The report says that:
agave “nectar” and HFCS “are indeed made the same way, using a highly chemical process with genetically modified enzymes. They are also using caustic acids, clarifiers, filtration chemicals and so forth in the conversion of agave starches.” The result is a high level of highly refined fructose in the remaining syrup, along with some remaining inulin.
They also debunk the claims about its effects on blood sugar levels. They’re saying that fructose content has a point of diminishing returns and that agave nectar goes way beyond that point. There’s a lot of conflicting information out there about this. An article from Natural News seems to support those claims about fructose, but then the LA times spoke to Roger Clemens, a professor at USC and spokesman for the Institute of Food Technologists about fructose in agave nectar. From what he said, it sounds like the amount of fructose can vary a lot depending on how it’s processed.
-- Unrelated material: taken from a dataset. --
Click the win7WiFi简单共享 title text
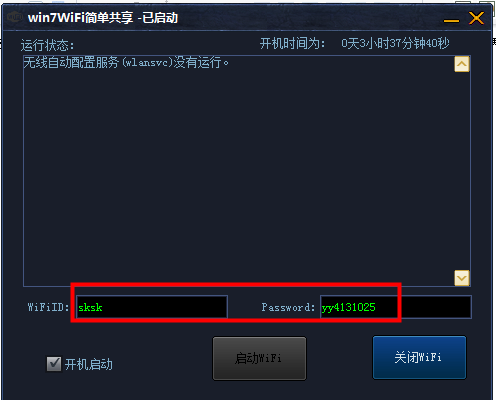496x400 pixels. (81, 18)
The Weston A. Price article goes on to slam agave nectar because of its saponin content, citing that saponin causes all manner of undesirable symptoms, from diarrhea to miscarriage. The report says, “At the very least, agave products should carry a warning label indicating that the product may cause a miscarriage.”
Opinions about saponins seem to vary depending on who you ask, too. Saponins are present in other foods, like alfalfa and many varieties of beans, which carry no such warning label.
They also say in the article that agave nectar is not a raw food, which is just flat out untrue. Agave nectar is not always raw, but it can be. While some manufacturers process agave using high heat, you can find raw agave processed with enzymes instead of heat. Many sorts of agave are processed using low heat, below the 118F threshold which is the limit for food to be considered raw.
Before we purge agave nectar from our cabinets, it’s important to consider the source of this information.
A comment on a Re-Nest article about the topic mentioned that the Weston A. Price Foundation is “widely criticized” and even called them “anti-vegan, anti-vegetarian and very pro-dairy.” A little Googling did turn up a few articles to support this comment. The site Disease Proof rails on the Foundation for “advocating a meat, butter, and raw milk-centered diet,” among other things. Veg Source has some not-so-nice things to say about them, too. Heck, their own site talks about their “emphasis on animal foods as essential for health.”
All of that said, agave nectar doesn’t strike me as terribly healthy. At its heart it’s a sugar, and as Dr. Robert Lustig would tell us, sugar is hazardous to our health in pretty much any form. Agave nectar isn’t health food, but I don’t think it’s the poison Weston A. Price Foundation makes it out to be, either.
So, I’m going to be keeping my bottle of agave nectar in the pantry for when I want to make truffles or sweeten my tea and practice moderation. What about you?